Critical Reviews in Toxicology published the review in September 2016 along with four related papers. The connection to Monsanto was later detailed in a large batch of legal documents that had been published online by a law firm involved in the litigation.
Bloomberg also reported the company may have worked with an EPA official to push back findings that associated the herbicide with a cancer risk.
“You cannot say that Roundup is not a carcinogen ... we have not done the necessary testing on the formulation to make that statement.”
Meanwhile, The New York Times reported Monsanto internal emails show debate within the company about the safety of the herbicide.
In one company email from 2002, Monsanto’s lead executive on shaping product safety strategy discussed health effects of Roundup and its ingredients.
“What I’ve been hearing from you is that this continues to be the case with these studies — Glyphosate is OK but the formulated product (and thus the surfactant) does the damage,” William Heydens wrote.
A surfactant is a substance added to a liquid to reduce its surface tension. This allows glyphosate, in this case, to stick to weeds rather than roll off onto the ground.
In another email, Monsanto scientist Donna Farmer warned the company should be careful in how it talks about cancer risks from Roundup herbicides.
“You cannot say that Roundup is not a carcinogen … we have not done the necessary testing on the formulation to make that statement,” she wrote in an internal email in 2003. “The testing on the formulations are not anywhere near the level of the active ingredient.”
$289 Million Jury Verdict
In August 2018, a California jury awarded $289 million to a school groundskeeper who claimed Roundup caused his cancer. DeWayne Lee Johnson claimed he developed non-Hodgkin lymphoma after years of applying the weed killer. An appeals court later reduced Johnson’s award to $78 million after Bayer had appealed the decision.
Johnson’s lawsuit was not part of the federal multidistrict litigation. His lawyers had filed the suit in state court in California. It was the first jury award in a lawsuit claiming Roundup caused a person’s cancer.
“The internal correspondence noted by Johnson could support a jury finding that Monsanto has long been aware of the risk that its glyphosate-based herbicides are carcinogenic.”
Doctors testified Johnson, who was 46 years old at the time, was not expected to live past 2020. Johnson had sprayed Roundup on school grounds about 30 times a year. He spent his career mixing and applying hundreds of gallons of the herbicide.
Monsanto’s alleged role in ghostwriting studies to influence regulators and scientists was believed to play a key role in the jury’s decision.
“The internal correspondence noted by Johnson could support a jury finding that Monsanto has long been aware of the risk that its glyphosate-based herbicides are carcinogenic.” Judge Curtis Karnow wrote in a May 2018 order that allowed Johnson to present evidence of corporate misconduct at trial.

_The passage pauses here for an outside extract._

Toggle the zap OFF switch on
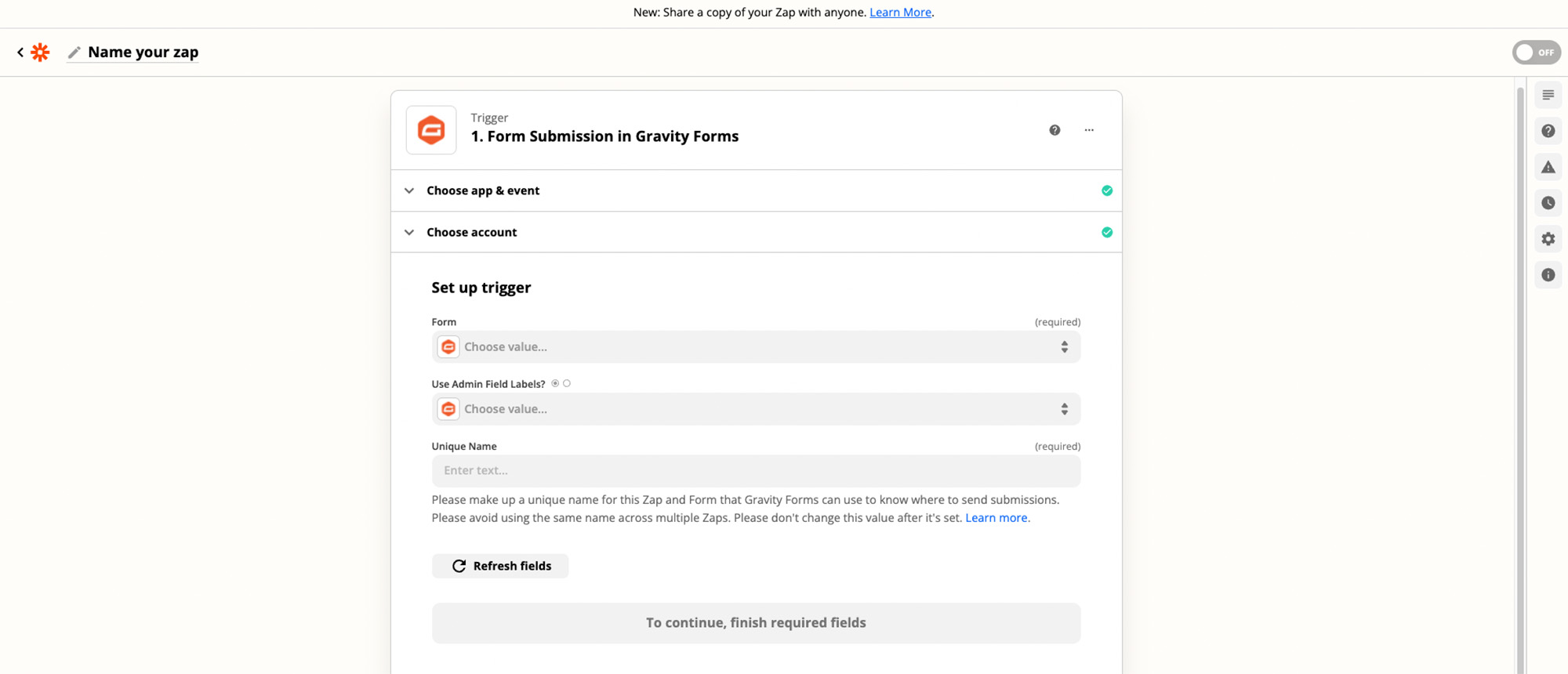This screenshot has width=1568, height=674. [1537, 53]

Reacting to the verdict, Judge Suzanne Ramos Bolanos said Monsanto had acted with “malice, oppression or fraud.” She said Monsanto should be punished for its conduct.

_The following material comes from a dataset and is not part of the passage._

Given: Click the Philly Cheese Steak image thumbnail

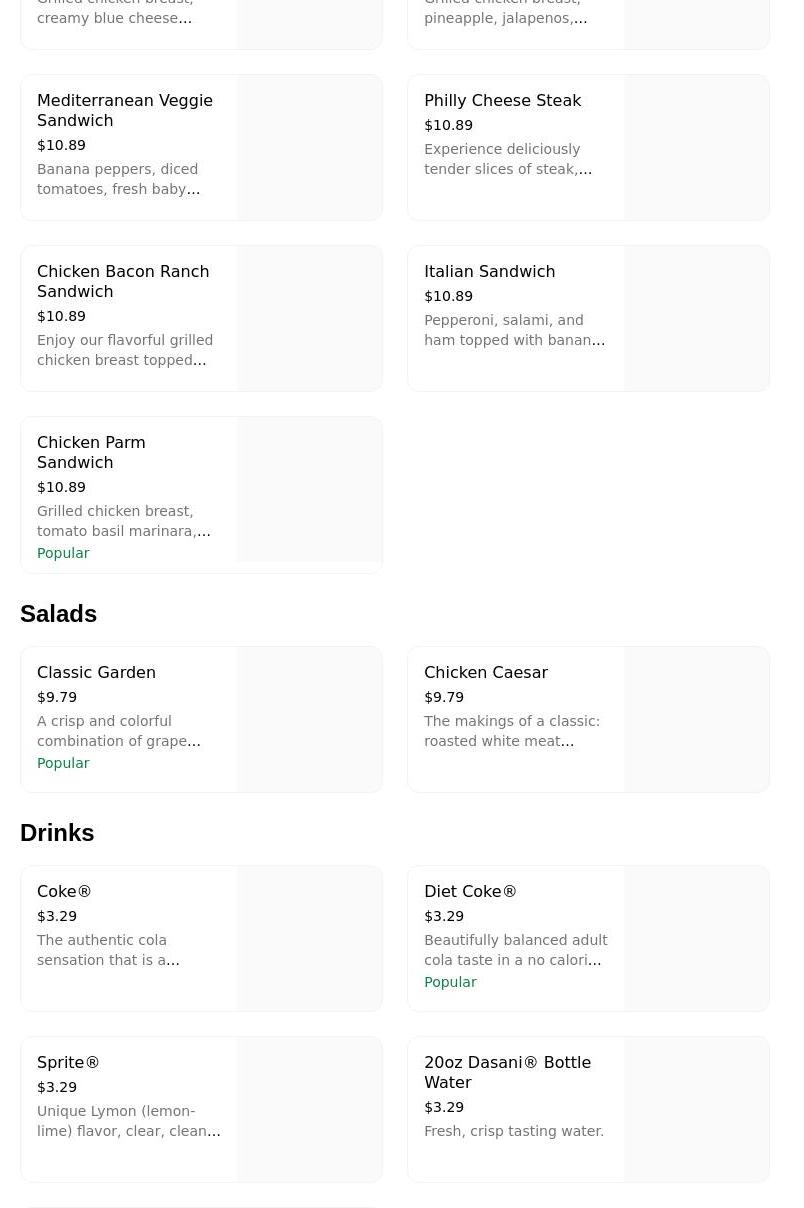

Monsanto insisted it did nothing wrong and said “800 rigorous registration studies” had shown its herbicide was safe.
Judge Bolanos reduced the jury award because of a limit on punitive damages, or money awarded to punish a defendant. Johnson could have asked for a new trial, but he agreed to accept the lesser amount of $78 million instead.
Bayer is appealing the decision with the California Court of Appeal.